The 51st Annual Hatch Chile Festival is taking place Labor Day weekend, September 1st – 3rd in Hatch, New Mexico and is expected to draw over 30,000 chile enthusiasts.
The Hatch Chile Festival was started in 1971 to celebrate the annual chile harvest from the Hatch Valley fields. 1,500 people attended in 1971. Today, more than 30,000 people travel to Hatch to participate in the fun activities planned for the weekend.
When the festival first began, chiles weren’t as widely known as they are today. With the proliferation of Southwestern cuisine across the United States, the demand for chiles rose with it.
Hatch proudly calls itself “The Chile Capital of the World” for good reason. Chile growers claim the soil and intense New Mexican sunshine create perfect growing conditions.
Connection to the land
Hatch Valley’s original crops were cotton and wheat until the now legendary Franzoy family settled in Hatch in 1917.
They were the first to take their produce directly to sellers, and several generations later, some of their descendants still grow green chiles.
It is a testament to the tenacity and ingenuity of the farmers of the region that they not only found a new cash crop but also created a whole market and cachet to the uniqueness of the soil chiles are grown in and the special climate of New Mexico that allows them to grow so well and be packed with so much flavor.
Things to do at the Chile Festival
The Hatch Chamber of Commerce has published a list of events for the three days.

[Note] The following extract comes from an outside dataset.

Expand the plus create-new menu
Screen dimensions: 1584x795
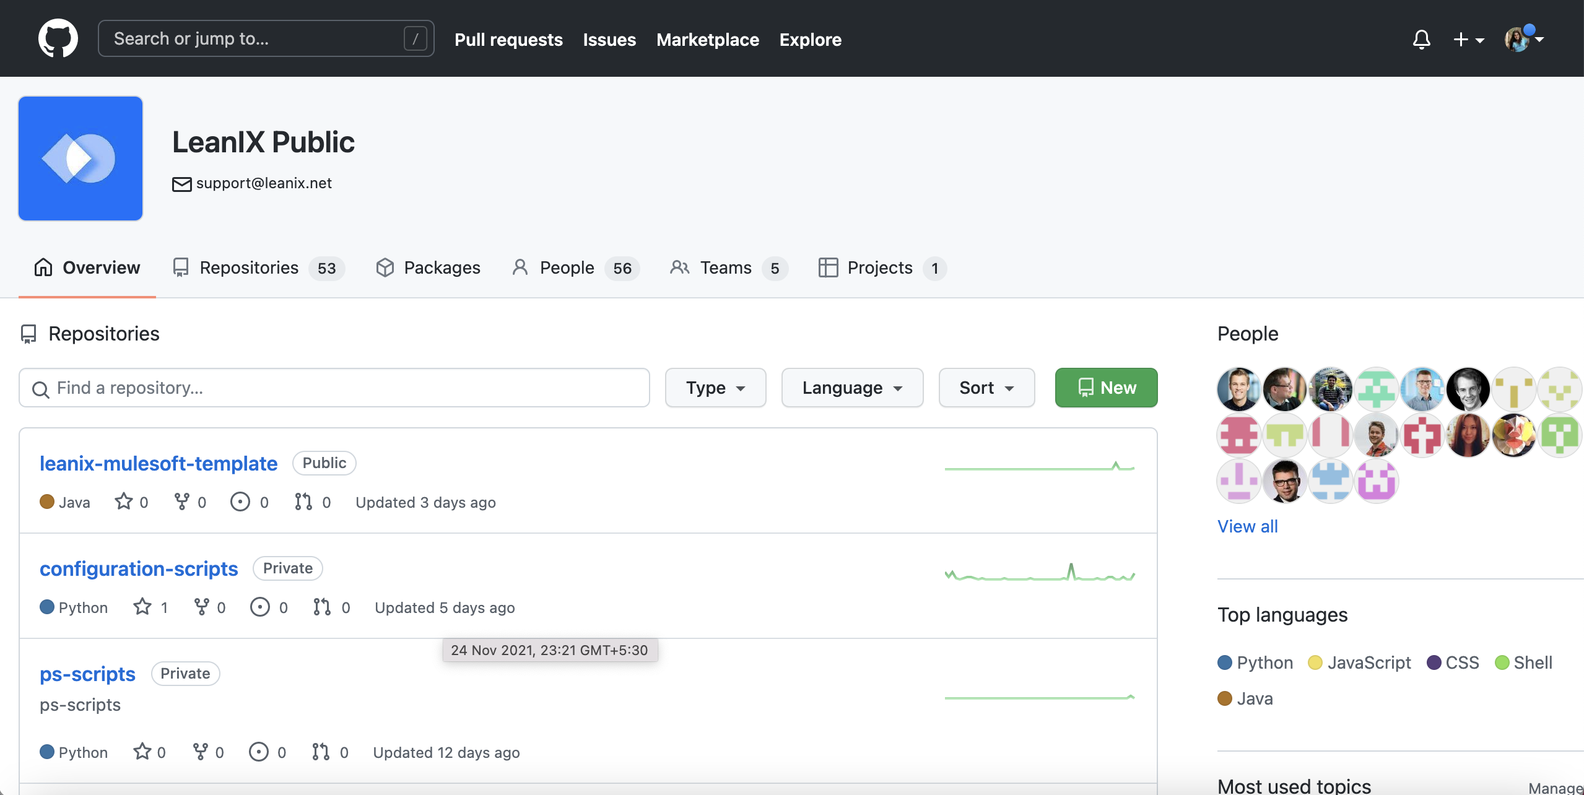click(1468, 40)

Everything starts at 4 p.m. on Friday at Icebox Brewery where bands will be performing before the official kickoff on Saturday.

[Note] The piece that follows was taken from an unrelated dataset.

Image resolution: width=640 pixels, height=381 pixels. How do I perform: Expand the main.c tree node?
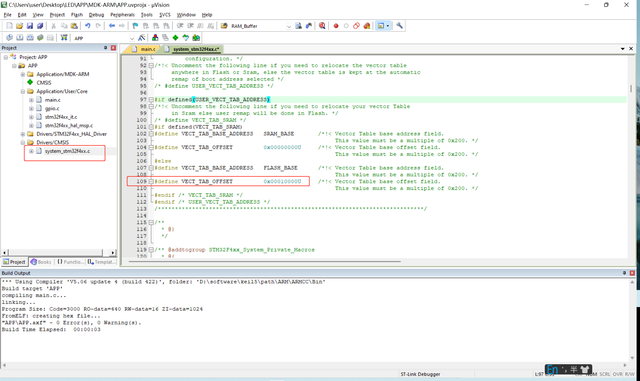pyautogui.click(x=32, y=100)
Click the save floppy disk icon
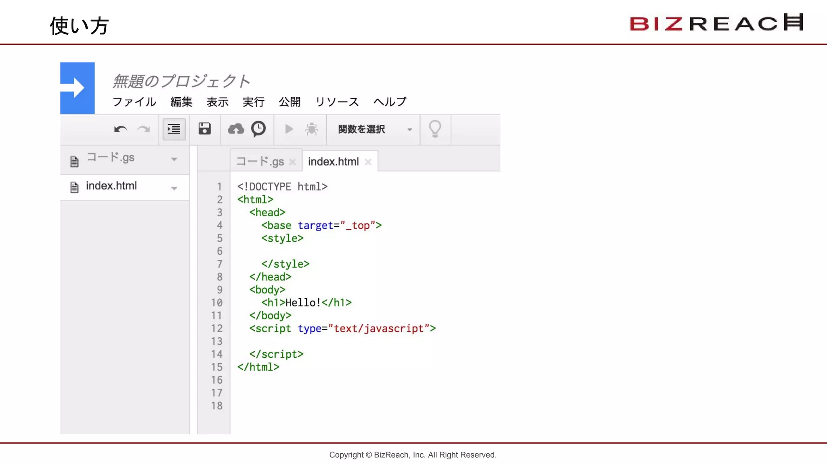 point(205,129)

The Parade officially launches the festival at 9 a.m. on Saturday, followed by the Carnival full of family friendly rides, events, contests and performers.

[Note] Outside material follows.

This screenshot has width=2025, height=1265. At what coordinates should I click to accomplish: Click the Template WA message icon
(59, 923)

Chile and watermelon eating contest & Chile Queen Auction
On Saturday at 2 p.m. there will be chile and watermelon eating contests, followed by the Chile Queen Auction.
Chile for sale
The highlight of the weekend is, of course, the chiles. Everywhere people go during the Chile Festival they will be treated to the unique aroma of Chiles roasting.
Chile farmers will be everywhere at the Chile Festival offering their chiles for sale.
Chiles are usually sold in large, forty-pound sacks. Experienced chile lovers bring their chiles home, put them in bags and freeze them for use throughout the year.
Only chile peppers grown in Hatch Valley are allowed to be called “Hatch Chile Peppers,” and the pride is evident throughout the town.
The Hatch Chile Festival turns a normally sleepy, small town into a bustling city of fun, shopping and fun for the entire weekend.